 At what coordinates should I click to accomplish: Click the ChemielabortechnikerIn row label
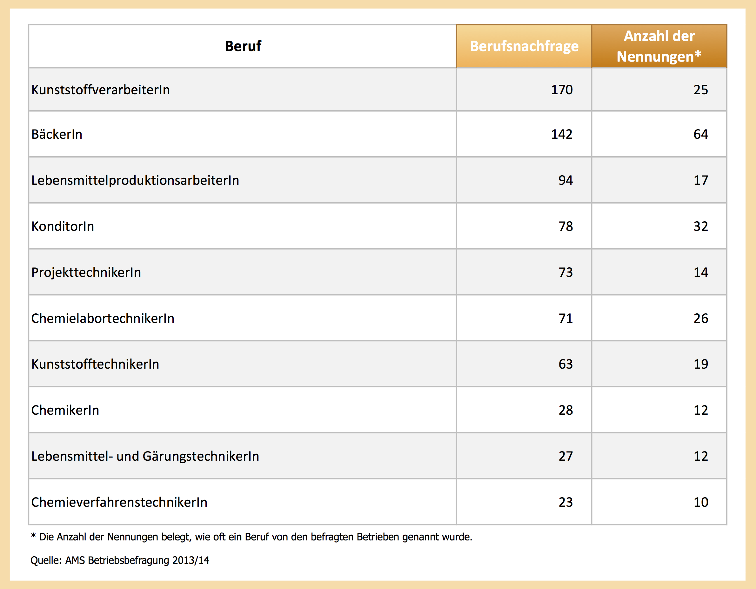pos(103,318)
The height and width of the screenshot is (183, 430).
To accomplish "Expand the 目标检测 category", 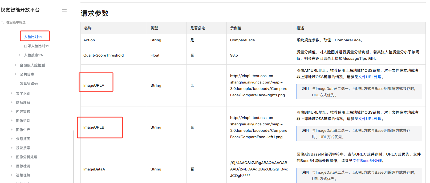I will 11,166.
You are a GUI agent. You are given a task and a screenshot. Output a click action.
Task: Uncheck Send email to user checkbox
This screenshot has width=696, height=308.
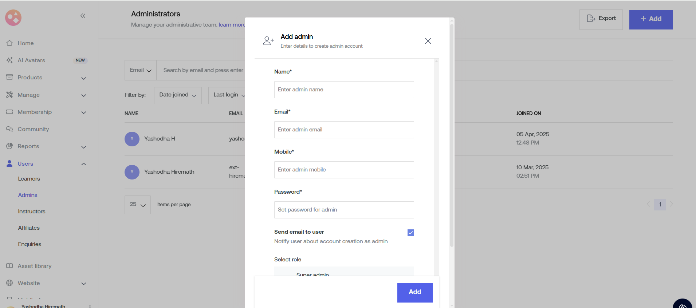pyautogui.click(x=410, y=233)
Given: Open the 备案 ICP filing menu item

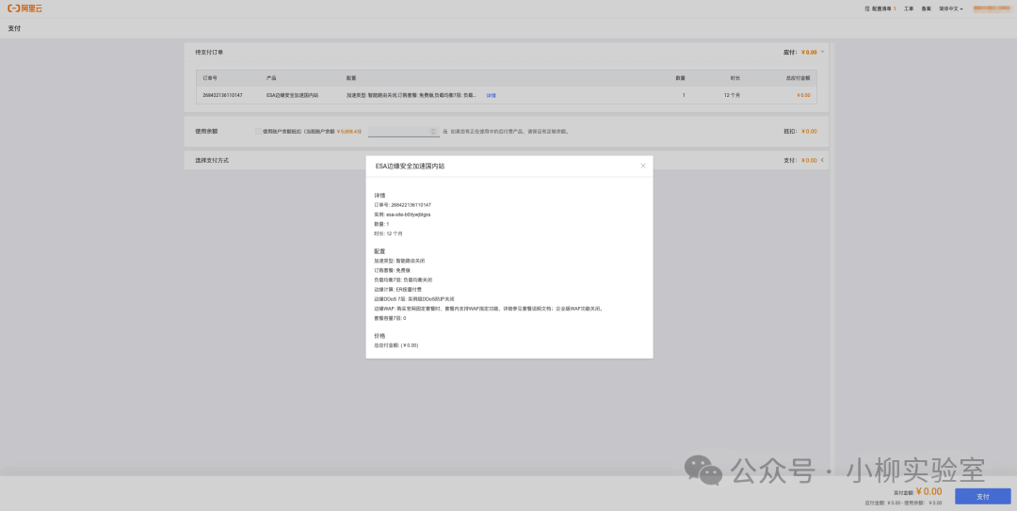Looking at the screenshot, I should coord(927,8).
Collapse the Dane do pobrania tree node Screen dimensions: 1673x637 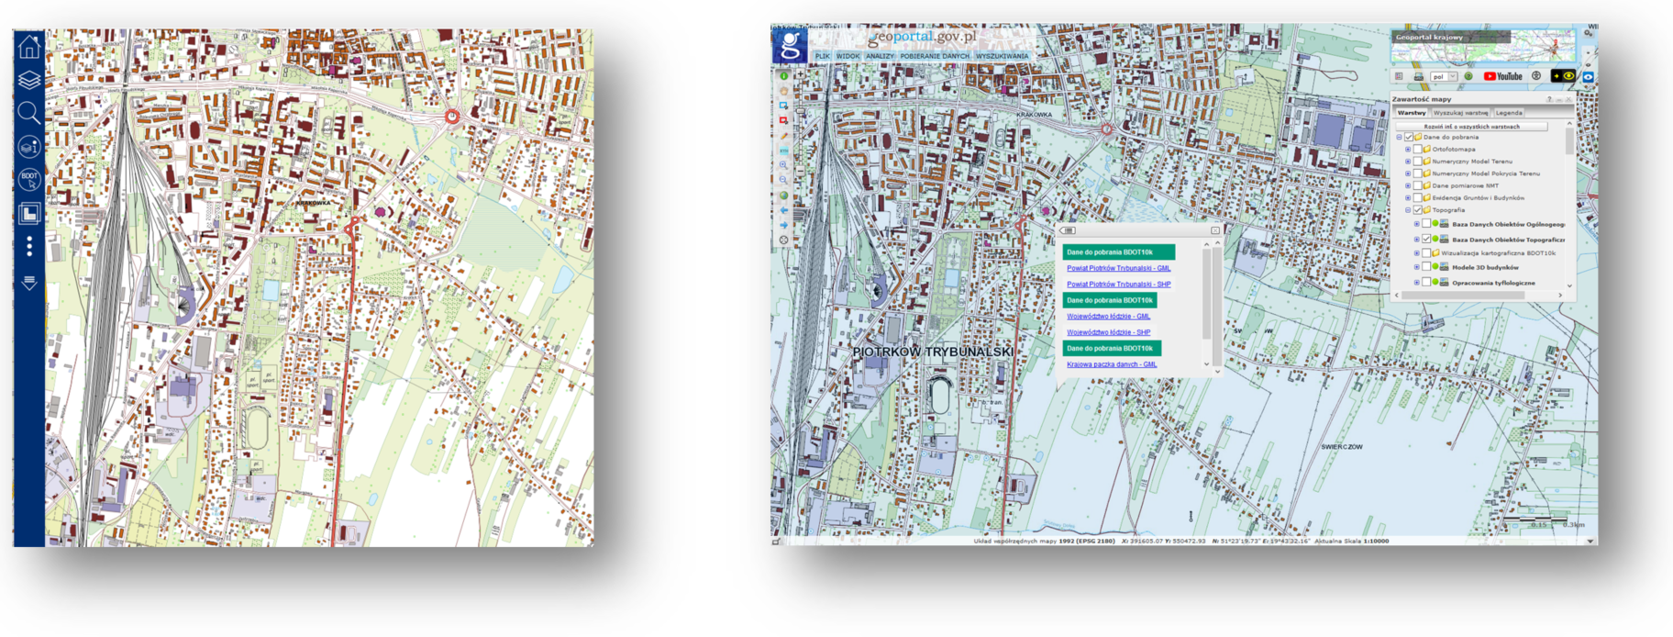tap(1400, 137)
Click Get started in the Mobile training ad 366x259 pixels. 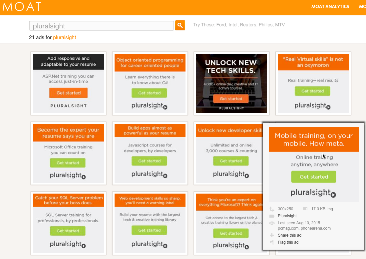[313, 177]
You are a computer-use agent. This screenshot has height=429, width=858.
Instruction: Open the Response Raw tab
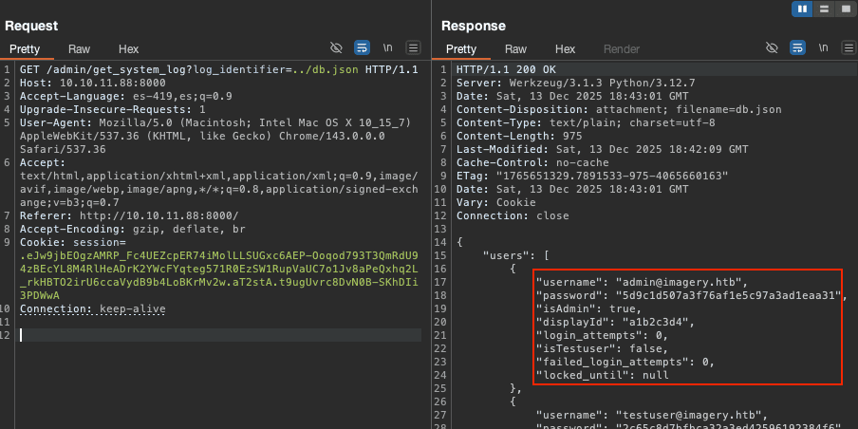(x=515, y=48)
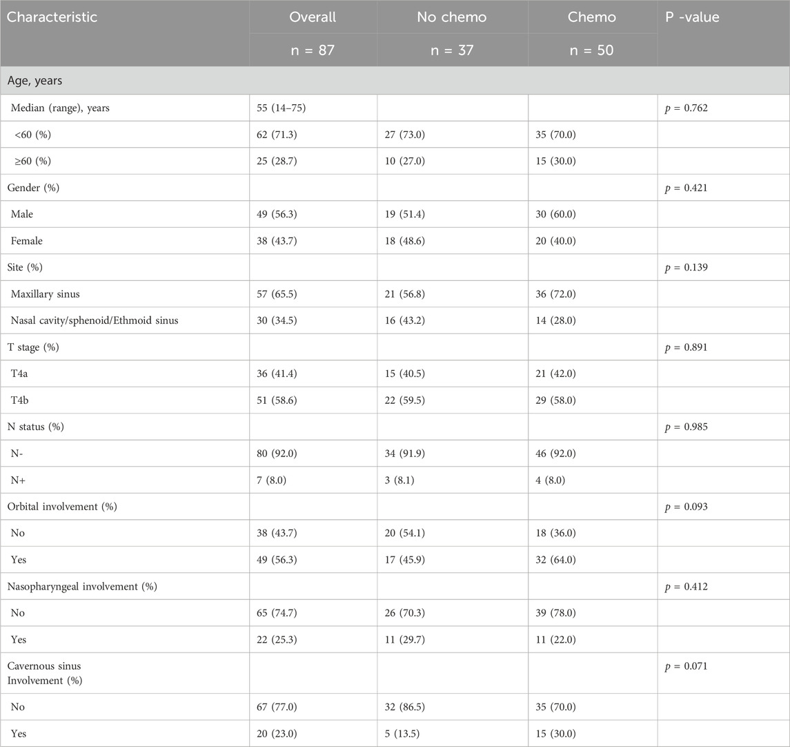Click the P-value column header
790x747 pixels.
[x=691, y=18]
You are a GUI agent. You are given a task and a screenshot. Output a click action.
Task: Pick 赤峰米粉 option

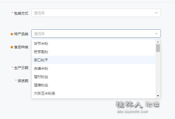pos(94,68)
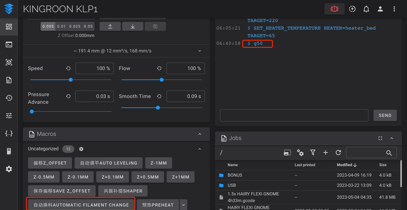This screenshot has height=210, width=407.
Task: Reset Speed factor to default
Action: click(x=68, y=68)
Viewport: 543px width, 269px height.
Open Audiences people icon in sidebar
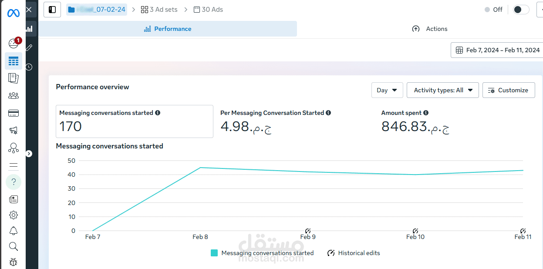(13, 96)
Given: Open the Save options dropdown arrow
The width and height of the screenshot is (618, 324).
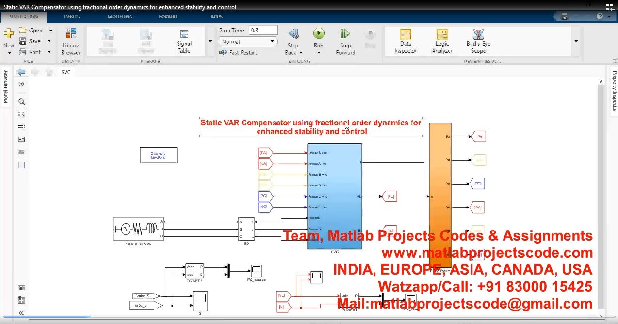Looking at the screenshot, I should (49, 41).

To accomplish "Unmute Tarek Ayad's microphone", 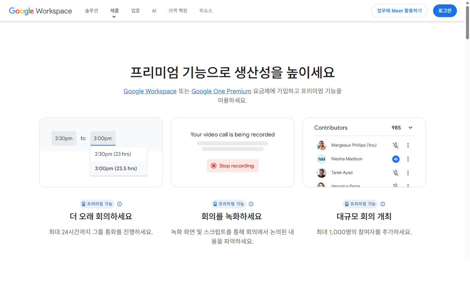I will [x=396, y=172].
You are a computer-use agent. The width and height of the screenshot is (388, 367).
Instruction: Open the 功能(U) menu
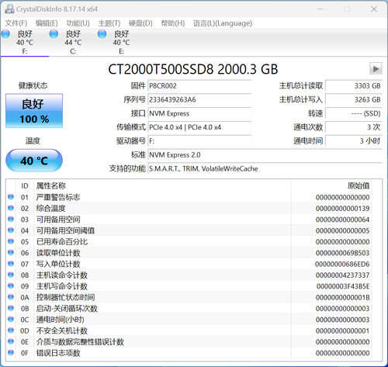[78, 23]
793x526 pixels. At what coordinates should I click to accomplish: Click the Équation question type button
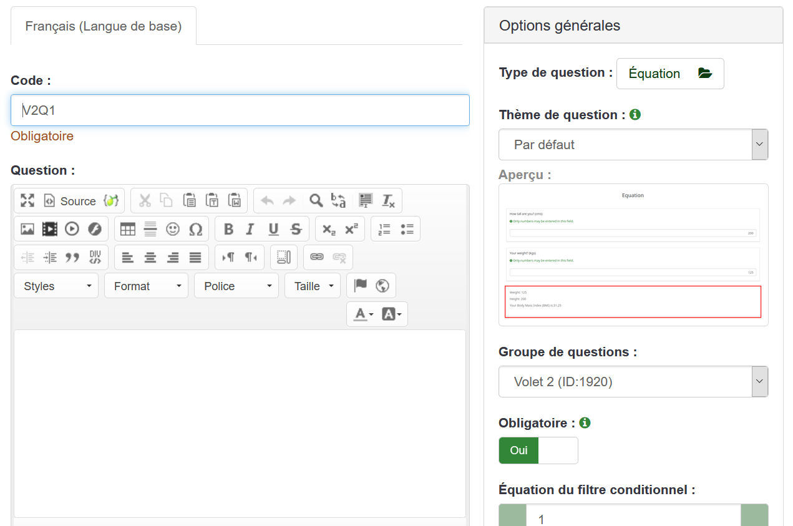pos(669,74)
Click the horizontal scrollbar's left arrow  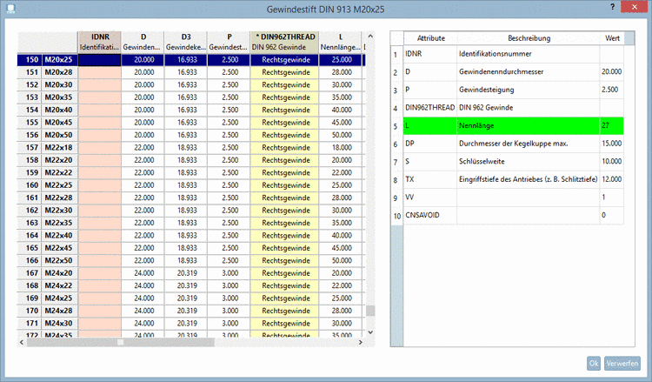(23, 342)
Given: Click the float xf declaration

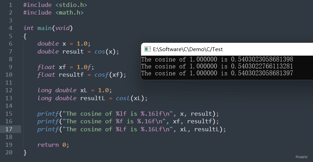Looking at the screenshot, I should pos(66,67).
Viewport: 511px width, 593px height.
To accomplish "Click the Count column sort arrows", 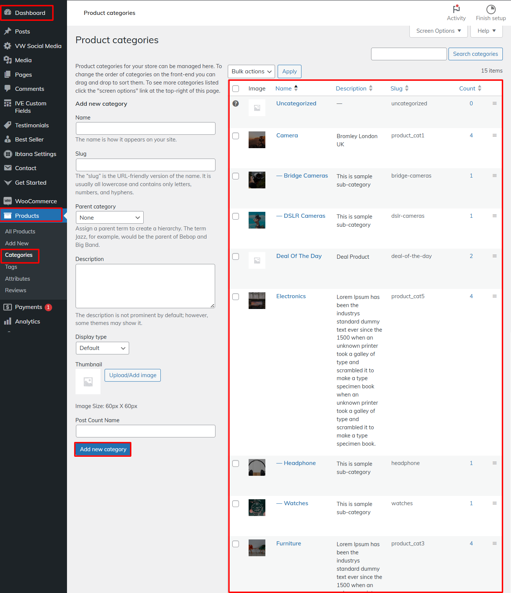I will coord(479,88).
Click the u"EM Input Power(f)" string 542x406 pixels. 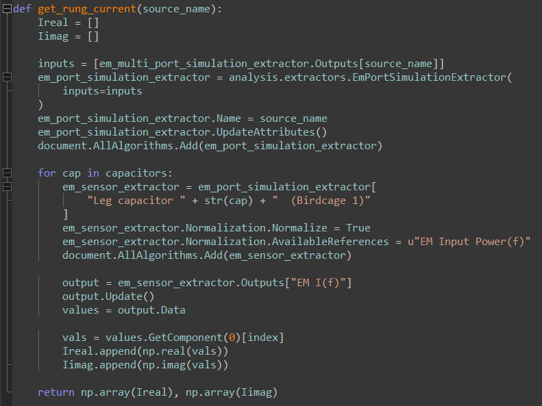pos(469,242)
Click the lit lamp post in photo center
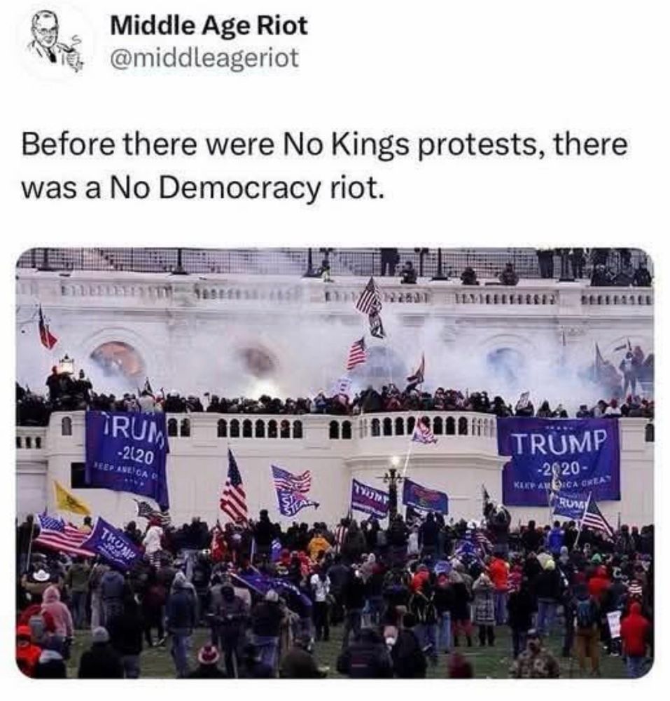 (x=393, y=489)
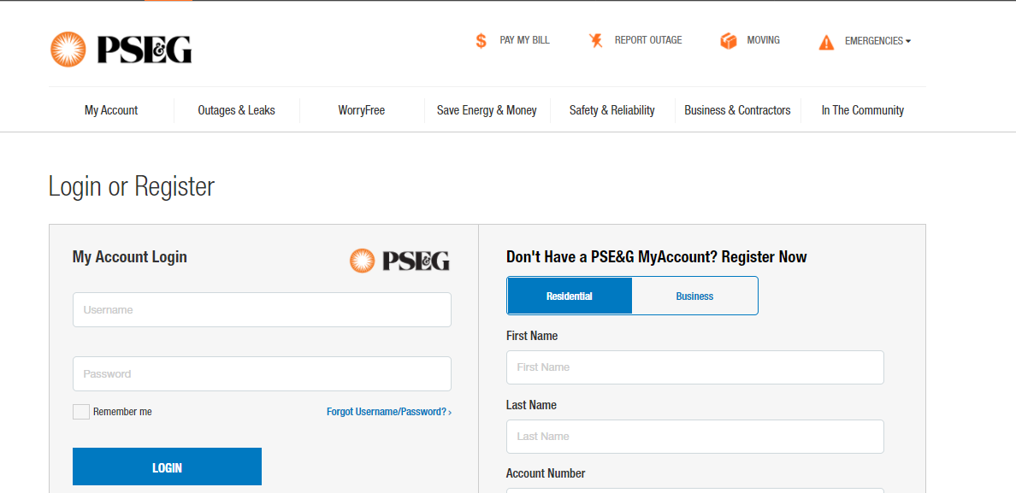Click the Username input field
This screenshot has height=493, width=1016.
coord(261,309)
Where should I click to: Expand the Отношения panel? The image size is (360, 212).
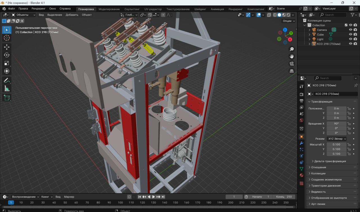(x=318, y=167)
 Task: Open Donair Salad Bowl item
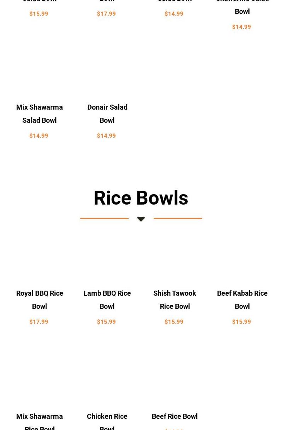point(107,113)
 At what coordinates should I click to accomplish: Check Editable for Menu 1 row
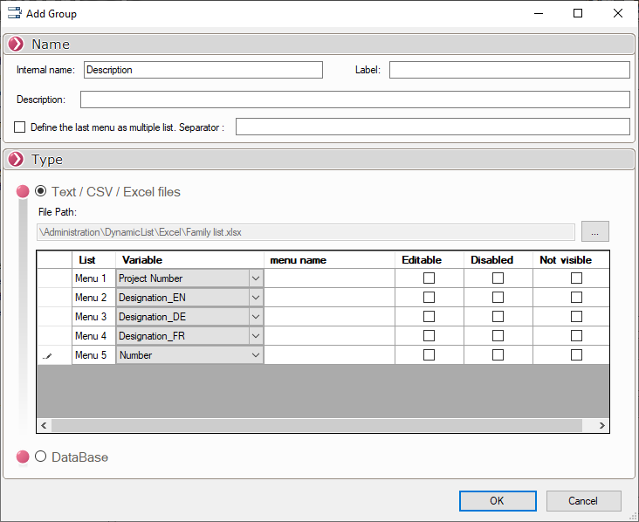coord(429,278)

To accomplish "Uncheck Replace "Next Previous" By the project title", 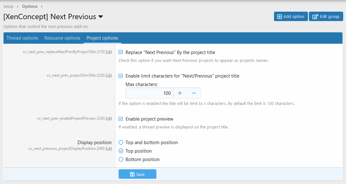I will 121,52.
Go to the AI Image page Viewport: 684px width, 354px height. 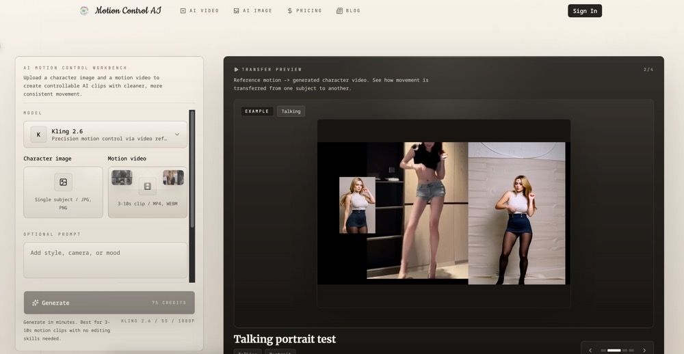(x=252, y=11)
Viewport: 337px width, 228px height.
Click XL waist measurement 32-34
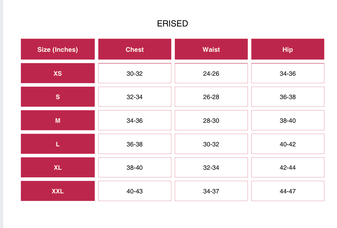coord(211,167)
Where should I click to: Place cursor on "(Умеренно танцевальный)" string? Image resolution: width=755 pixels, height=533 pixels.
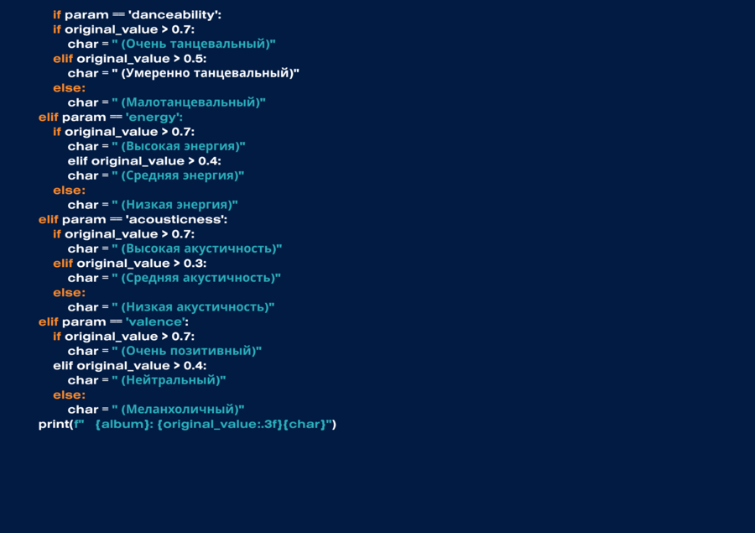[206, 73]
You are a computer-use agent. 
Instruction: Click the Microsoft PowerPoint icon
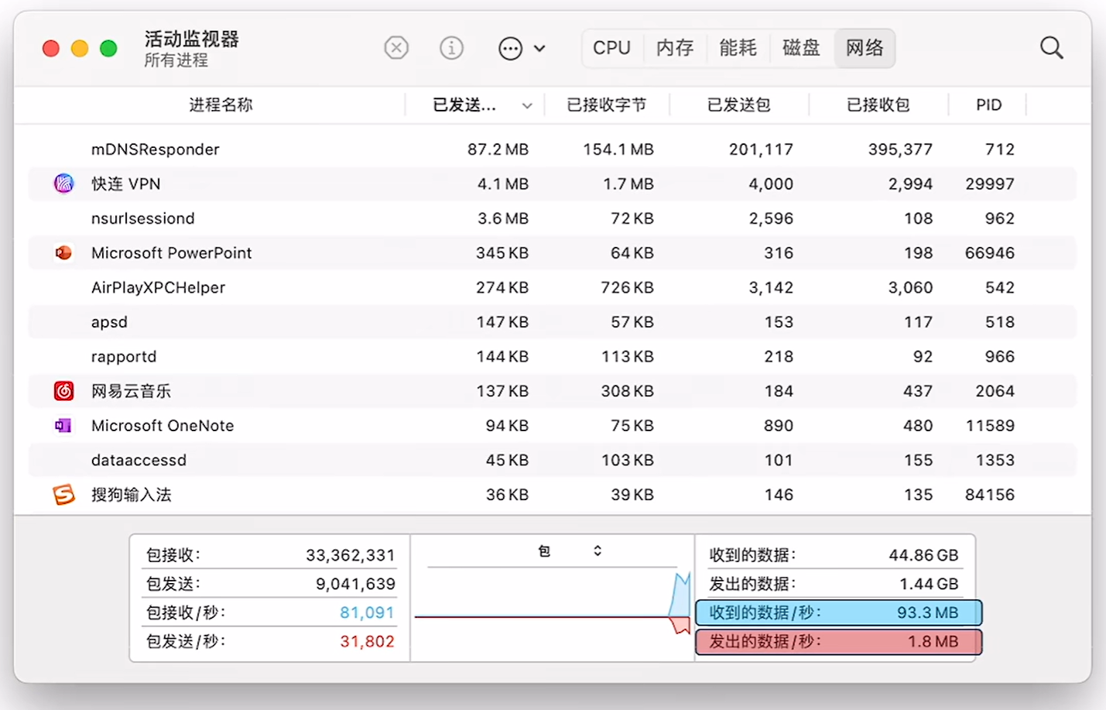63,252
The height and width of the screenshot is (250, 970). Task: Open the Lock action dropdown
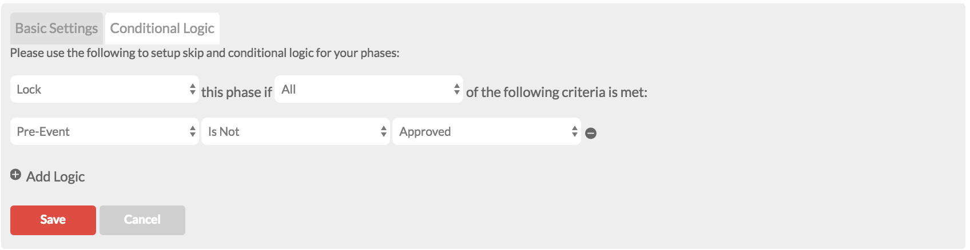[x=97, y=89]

◆ YOUR TASK:
If the string "computer" is in a line of the entries, pick that line out.

◆ THE COMPLETED TASK:
You are a computer-use agent. This screenshot has height=429, width=858.
You are a computer-use agent. The width and height of the screenshot is (388, 367).
You are a computer-use agent. 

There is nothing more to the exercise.